2. Get ready: if you don't already have your own Ed, tomorrow you're going to start looking for one.

Sunday, April 6, 2014

achieve the impossible

Aviation is proof that, given the will, we have the capacity to achieve the impossible.
-Edward Vernon Rickenbacker
Upon hearing that a couple of bicycle mechanics in the city of Dayton were working on what would become the first airplane, the editor of a Dayton newspaper responded to the Wright Brothers' news by saying, "Man will never fly.  And if he does, he will never come from Dayton."


 We who think we know it all are often surprised.

I've never been happier to pull into a dark high school parking lot at 6:00 A.M. on a Sunday morning.  I was meeting Matt Reynolds and Elizabeth Sandoval to take part in their masterpieces. Elizabeth's is a combination of journalism and photography.  Matt's is aviation.


Matt was about to take us for a flight in a 1960 Piper Tri-Pacer that belongs to his brother's father-in-law, Ed Mandibles.  Ed is quite a story in his own right: the son of the first female DMV examiner in the state of California, Ed is president of a Piper club that draws hundreds of people to the Lompoc airport every July.  He proposed to his wife in the plane we flew.  His children have flown it and now his grandchildren do--although he has to pry 5 year-old Aubrey's hands off the wheel when it's time to land, because by then she usually falls asleep.  For 30 years Ed was an engineer at GE, where he designed and built telemetry systems and components of nuclear reactors in the United States and Japan.  He lived in Japan for six months at a time.  Today, Ed is the unofficial mayor of the runway.  As we stood outside the hangar, Stan and some other retired pilots cruised by on their bicycles (one of which Ed built) to say hi.



When you buy an airline ticket you enter into a contract with a corporation.  You are promised that your pilot will be trained, experienced, and sober.  (Or are you?  What does the fare actually buy you?)  You don't have any responsibility for evaluating talent; most of us never even see the pilot, much less her qualifications.  After a couple mouse clicks you trust the corporation's promise to deliver you and your stuff somewhere under very specific conditions with exclusions that limit the corporation's liability.  From jetway to jetway there isn't much except the tiny window panoramas to suggest that we are doing anything other than sitting around.

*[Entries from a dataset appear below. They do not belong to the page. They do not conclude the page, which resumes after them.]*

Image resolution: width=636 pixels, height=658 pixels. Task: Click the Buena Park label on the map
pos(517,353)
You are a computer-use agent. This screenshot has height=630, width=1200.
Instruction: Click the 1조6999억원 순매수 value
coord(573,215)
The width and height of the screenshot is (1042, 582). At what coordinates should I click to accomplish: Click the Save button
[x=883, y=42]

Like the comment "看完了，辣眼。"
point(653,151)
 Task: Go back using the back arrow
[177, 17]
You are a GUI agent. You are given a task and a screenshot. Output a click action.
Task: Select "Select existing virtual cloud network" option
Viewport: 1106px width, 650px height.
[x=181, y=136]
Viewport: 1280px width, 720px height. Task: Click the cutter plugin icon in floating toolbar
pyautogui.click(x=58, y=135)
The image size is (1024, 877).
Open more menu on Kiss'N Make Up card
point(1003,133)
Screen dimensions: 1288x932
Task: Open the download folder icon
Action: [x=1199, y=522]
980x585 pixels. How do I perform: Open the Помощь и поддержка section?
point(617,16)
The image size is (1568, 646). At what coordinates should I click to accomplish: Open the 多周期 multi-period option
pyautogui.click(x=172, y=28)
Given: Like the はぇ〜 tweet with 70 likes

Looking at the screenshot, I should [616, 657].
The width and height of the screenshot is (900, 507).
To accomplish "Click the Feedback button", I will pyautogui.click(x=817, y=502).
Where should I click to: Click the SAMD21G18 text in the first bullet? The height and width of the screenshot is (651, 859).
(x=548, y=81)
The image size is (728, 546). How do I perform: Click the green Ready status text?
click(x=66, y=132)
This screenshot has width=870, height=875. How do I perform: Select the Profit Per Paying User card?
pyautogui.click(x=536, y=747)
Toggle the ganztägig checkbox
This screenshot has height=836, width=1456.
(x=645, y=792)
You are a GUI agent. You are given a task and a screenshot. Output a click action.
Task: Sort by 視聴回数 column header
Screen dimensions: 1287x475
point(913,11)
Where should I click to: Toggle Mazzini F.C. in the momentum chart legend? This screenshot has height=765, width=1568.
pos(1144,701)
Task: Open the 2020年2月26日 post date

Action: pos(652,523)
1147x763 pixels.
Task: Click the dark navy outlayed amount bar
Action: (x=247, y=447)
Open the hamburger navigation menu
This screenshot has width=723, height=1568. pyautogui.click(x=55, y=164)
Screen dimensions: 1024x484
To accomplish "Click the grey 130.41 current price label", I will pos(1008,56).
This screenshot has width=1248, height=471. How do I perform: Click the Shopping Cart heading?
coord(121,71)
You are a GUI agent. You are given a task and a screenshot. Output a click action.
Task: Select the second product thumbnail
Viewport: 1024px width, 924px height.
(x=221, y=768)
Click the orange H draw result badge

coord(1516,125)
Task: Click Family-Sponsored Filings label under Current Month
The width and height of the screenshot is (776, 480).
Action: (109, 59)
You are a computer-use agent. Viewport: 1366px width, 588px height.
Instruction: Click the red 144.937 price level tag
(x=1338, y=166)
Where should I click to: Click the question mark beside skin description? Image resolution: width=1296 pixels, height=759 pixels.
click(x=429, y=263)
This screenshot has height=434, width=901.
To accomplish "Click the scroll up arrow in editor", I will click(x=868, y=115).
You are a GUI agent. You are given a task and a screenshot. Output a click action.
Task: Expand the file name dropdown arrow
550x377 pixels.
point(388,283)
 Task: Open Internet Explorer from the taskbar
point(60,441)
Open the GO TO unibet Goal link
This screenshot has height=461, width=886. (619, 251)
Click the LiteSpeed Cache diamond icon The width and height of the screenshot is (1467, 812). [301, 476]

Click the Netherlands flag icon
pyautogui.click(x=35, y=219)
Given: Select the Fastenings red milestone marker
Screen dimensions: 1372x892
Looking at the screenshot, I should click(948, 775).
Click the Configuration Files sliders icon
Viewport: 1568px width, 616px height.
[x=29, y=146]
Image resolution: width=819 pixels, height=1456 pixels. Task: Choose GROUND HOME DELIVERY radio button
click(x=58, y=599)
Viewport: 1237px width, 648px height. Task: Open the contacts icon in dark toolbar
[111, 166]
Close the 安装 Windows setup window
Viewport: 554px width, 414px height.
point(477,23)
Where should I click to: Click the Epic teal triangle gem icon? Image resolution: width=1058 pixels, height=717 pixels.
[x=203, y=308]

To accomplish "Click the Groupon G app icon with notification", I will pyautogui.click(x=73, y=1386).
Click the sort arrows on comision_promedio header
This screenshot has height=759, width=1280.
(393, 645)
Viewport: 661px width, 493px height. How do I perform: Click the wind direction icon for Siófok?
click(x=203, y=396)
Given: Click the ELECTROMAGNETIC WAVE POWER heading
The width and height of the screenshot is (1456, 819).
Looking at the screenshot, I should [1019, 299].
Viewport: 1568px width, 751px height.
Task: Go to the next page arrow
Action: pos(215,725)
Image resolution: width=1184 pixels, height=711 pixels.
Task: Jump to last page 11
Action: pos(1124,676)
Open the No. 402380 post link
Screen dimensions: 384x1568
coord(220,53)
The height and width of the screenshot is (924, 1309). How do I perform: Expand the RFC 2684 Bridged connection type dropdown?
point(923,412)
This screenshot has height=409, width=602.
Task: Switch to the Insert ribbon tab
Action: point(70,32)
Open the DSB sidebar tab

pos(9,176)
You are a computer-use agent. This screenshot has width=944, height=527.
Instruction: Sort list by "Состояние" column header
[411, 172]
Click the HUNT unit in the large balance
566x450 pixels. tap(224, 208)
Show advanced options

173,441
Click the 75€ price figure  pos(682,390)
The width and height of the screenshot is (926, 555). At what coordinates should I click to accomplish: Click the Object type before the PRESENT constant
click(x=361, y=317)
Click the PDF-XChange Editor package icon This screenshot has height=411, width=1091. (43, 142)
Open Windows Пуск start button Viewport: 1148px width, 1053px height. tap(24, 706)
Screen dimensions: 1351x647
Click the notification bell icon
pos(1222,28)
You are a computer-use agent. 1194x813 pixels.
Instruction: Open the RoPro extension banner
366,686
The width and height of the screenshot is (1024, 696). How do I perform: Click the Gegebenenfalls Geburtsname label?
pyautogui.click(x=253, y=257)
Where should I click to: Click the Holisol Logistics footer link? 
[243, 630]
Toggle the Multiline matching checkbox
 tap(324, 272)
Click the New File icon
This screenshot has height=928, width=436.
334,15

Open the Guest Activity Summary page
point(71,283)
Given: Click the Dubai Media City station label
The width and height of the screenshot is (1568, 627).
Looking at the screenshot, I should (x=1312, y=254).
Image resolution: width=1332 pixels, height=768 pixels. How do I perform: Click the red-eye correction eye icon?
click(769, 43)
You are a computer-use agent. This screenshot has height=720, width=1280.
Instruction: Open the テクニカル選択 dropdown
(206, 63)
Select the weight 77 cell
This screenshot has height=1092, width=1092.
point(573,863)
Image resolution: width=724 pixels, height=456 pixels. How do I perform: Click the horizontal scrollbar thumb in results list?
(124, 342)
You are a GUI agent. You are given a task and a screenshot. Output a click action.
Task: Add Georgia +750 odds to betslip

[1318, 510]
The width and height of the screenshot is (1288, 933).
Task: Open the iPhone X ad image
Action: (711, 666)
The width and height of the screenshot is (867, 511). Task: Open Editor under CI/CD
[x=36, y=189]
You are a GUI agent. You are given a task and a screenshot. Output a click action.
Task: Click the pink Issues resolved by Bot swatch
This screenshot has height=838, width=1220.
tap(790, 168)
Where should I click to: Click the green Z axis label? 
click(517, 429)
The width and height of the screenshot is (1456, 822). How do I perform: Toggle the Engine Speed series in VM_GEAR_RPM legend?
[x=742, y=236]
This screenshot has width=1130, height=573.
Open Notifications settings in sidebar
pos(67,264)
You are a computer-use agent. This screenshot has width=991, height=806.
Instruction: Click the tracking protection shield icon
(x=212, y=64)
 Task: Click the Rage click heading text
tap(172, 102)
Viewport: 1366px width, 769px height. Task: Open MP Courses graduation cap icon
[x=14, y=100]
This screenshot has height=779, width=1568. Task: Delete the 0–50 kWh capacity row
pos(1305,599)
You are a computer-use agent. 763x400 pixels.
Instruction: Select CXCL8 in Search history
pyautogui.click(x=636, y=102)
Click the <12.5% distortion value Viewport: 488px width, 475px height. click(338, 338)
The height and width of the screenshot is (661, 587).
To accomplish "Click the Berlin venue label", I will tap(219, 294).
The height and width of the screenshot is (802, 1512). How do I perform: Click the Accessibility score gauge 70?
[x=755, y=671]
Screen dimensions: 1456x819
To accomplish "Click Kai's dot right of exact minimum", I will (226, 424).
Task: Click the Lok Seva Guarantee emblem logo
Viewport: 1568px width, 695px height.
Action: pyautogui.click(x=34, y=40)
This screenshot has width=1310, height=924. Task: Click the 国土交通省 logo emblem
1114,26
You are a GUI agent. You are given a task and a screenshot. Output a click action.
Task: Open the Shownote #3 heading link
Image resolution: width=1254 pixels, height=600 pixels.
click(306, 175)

Flying with friends in a small plane is a completely different experience.  From the moment you squeeze in and put on the headphones there is no doubt you are actually FLYING.  Each updraft is a powerful reminder.  Since the pilot isn't wearing a uniform (although Ed's Alaska sweatshirt did have a plane on it) you might even be tempted to ask, "Should I put my life into the hands of a retired hobbyist and...a...TEENAGER?"

Contracts are not the best way to determine whether someone has the ability to do what they say they can do.  We can develop and rely on our instinctive abilities to evaluate character, training, experience, credentials, and expertise.  This is the most effective way I've found to decide whether I'm going to place my trust in someone.

Welcome to the Trust Economy.  

I don't sacrifice my Sunday morning bike ride or pancakes with my daughter easily, but I trust Matt and I knew he'd come through.  I confess that I was slightly relieved that we would be accompanied by his mentor.  Ed reminded me of my Grandpa, who flew The Hump and The Berlin Airlift.  Ed was clearly an experienced expert.  Plus, as is so often the case with pilots and others who understand the physical universe better than most of us, Ed is totally down to Earth and insatiably curious.  He is a tinkerer and had several projects going in the hangar where we met him.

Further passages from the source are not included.